INSTRUCTIONS FOR THE TASK:
Reproduce the following records line for line, with no changes.
--- BEGIN DATA FOR THE TASK ---
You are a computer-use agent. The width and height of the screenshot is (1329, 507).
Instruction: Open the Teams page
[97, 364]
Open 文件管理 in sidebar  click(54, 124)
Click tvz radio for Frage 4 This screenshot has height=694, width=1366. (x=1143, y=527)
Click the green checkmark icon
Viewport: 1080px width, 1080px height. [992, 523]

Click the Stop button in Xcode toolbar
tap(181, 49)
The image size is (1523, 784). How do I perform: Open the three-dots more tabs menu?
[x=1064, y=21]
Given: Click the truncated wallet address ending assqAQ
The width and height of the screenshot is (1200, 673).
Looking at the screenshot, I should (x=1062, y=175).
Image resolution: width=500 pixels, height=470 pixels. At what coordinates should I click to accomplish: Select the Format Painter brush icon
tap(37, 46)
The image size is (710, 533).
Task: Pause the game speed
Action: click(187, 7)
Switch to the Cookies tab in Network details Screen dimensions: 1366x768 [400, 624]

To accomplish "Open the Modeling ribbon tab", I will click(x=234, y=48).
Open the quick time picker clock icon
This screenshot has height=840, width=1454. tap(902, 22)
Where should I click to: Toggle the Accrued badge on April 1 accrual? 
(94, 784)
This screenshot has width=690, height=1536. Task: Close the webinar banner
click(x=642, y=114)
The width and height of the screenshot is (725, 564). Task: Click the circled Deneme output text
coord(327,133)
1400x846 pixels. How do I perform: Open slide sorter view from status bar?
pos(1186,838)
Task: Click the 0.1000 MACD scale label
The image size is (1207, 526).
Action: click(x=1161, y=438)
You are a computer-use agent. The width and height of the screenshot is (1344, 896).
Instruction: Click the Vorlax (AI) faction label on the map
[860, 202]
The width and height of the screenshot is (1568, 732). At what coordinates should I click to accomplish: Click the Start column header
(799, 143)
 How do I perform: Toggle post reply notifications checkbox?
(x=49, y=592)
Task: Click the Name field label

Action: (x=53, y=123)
--- END DATA FOR THE TASK ---
RIGHT ANSWER:
You are a computer-use agent. The width and height of the screenshot is (1329, 507).
Instruction: Open the Teams page
[97, 364]
Open 文件管理 in sidebar  click(54, 124)
Click tvz radio for Frage 4 This screenshot has height=694, width=1366. (x=1143, y=527)
Click the green checkmark icon
Viewport: 1080px width, 1080px height. [992, 523]

Click the Stop button in Xcode toolbar
tap(181, 49)
The image size is (1523, 784). How do I perform: Open the three-dots more tabs menu?
[x=1064, y=21]
Given: Click the truncated wallet address ending assqAQ
The width and height of the screenshot is (1200, 673).
Looking at the screenshot, I should (x=1062, y=175).
Image resolution: width=500 pixels, height=470 pixels. At what coordinates should I click to accomplish: Select the Format Painter brush icon
tap(37, 46)
The image size is (710, 533).
Task: Pause the game speed
Action: click(187, 7)
Switch to the Cookies tab in Network details Screen dimensions: 1366x768 [400, 624]

To accomplish "Open the Modeling ribbon tab", I will click(x=234, y=48).
Open the quick time picker clock icon
This screenshot has height=840, width=1454. tap(902, 22)
Where should I click to: Toggle the Accrued badge on April 1 accrual? 
(94, 784)
This screenshot has width=690, height=1536. Task: Close the webinar banner
click(x=642, y=114)
The width and height of the screenshot is (725, 564). Task: Click the circled Deneme output text
coord(327,133)
1400x846 pixels. How do I perform: Open slide sorter view from status bar?
pos(1186,838)
Task: Click the 0.1000 MACD scale label
The image size is (1207, 526).
Action: click(x=1161, y=438)
You are a computer-use agent. The width and height of the screenshot is (1344, 896).
Instruction: Click the Vorlax (AI) faction label on the map
[860, 202]
The width and height of the screenshot is (1568, 732). At what coordinates should I click to accomplish: Click the Start column header
(799, 143)
 How do I perform: Toggle post reply notifications checkbox?
(x=49, y=592)
Task: Click the Name field label

Action: (x=53, y=123)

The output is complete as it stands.